## WHAT IS ASKED
Find every line in the material below that contains the string "coordinates" and copy those lines. Matching is case-sensitive.

## DATA
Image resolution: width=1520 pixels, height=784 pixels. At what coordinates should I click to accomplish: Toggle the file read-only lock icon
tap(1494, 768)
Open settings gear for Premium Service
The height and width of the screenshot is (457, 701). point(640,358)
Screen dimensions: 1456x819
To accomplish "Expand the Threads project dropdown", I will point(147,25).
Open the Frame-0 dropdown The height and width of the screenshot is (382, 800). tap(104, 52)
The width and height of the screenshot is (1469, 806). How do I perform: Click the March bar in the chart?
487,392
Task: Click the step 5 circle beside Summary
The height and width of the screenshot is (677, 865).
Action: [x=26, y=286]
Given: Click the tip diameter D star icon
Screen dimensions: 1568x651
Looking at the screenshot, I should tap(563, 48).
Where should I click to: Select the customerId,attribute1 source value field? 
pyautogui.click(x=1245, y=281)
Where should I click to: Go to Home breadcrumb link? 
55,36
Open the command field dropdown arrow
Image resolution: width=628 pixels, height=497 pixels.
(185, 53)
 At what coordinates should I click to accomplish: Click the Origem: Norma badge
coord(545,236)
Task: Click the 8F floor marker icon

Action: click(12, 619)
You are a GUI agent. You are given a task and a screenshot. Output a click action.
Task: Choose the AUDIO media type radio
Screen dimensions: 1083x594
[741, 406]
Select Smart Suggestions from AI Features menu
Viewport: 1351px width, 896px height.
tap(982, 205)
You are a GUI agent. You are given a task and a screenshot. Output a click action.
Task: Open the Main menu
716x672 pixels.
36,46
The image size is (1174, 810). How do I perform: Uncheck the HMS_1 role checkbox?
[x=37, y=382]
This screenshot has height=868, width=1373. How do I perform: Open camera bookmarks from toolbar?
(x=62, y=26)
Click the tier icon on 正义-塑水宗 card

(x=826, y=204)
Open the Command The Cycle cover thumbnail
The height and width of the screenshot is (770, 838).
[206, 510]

## SOLUTION FOR THIS TASK
Image resolution: width=1520 pixels, height=784 pixels. At what coordinates should I click to accomplish: Toggle the file read-only lock icon
 At what coordinates should I click to accomplish: Click the Origem: Norma badge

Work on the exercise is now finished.